Published online Feb 21, 2012. doi: 10.3748/wjg.v18.i7.601
Revised: July 8, 2011
Accepted: July 15, 2011
Published online: February 21, 2012
Epithelial-to-mesenchymal and mesenchymal-to-epithelial transitions are well established biological events which have an important role in not just normal tissue and organ development, but in the pathogenesis of diseases. Increasing evidence has established their presence in the human colon during colorectal carcinogenesis and cancer invasion, chronic inflammation-related fibrosis and in the course of mucosal healing. A large body of evidence supports the role for transforming growth factor-β and its downstream Smad signaling, the phosphatidylinositol 3’-kinase/Akt/mTOR axis, the Ras-mitogen-activated protein kinase/Snail/Slug and FOXC2 pathway, and Hedgehog signaling and microRNAs in the development of colorectal cancers via epithelial-to-mesenchymal transition. C-met and Frizzled-7, among others, seem to be the principle effectors of mesenchymal-to-epithelial transition, hence have a role not just in mucosal regeneration but in the progression of colonic wall fibrosis. Here we discuss a role for these pathways in the initiation and development of the transition events. A better understanding of their induction and regulation may lead to the identification of pathways and factors that could be potent therapeutic targets.

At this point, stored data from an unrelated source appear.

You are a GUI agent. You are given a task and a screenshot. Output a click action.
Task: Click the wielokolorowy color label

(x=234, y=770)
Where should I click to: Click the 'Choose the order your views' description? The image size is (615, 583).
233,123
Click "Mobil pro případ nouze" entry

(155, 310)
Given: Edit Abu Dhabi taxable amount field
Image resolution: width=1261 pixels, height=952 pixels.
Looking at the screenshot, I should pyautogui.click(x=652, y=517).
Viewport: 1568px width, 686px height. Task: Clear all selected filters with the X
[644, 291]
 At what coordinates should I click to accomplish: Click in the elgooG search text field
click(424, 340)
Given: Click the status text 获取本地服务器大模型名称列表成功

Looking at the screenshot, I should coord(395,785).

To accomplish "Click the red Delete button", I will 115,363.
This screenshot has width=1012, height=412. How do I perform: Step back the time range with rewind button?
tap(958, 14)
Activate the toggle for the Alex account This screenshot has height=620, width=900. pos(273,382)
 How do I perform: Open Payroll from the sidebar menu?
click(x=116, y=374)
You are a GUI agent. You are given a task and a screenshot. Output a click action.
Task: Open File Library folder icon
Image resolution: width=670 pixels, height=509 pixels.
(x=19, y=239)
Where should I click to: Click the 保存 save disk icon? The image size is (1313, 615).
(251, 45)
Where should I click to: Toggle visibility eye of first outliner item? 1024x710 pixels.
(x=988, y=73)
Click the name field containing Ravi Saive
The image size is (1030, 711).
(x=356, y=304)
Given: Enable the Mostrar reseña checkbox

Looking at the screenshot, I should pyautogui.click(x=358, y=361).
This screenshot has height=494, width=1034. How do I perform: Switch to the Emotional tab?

The inhibition of epithelial-to-mesenchymal transition using mTOR kinase inhibitors targeting the ATP binding pocket and which inhibit both mTORC1 and mTORC2, RNA aptamers or peptide mimetics, such as a Wnt5A-mimetic, may all be useful in both cancer treatment and delaying fibrosis, while the induction of mesenchymal-to-epithelial transition in induced pluripotent stem cells may enhance epithelial healing in the case of severe mucosal damage. The preliminary results of the current studies are promising, but more clinical investigations are needed to develop new and safe therapeutic strategies for diseases of the colon.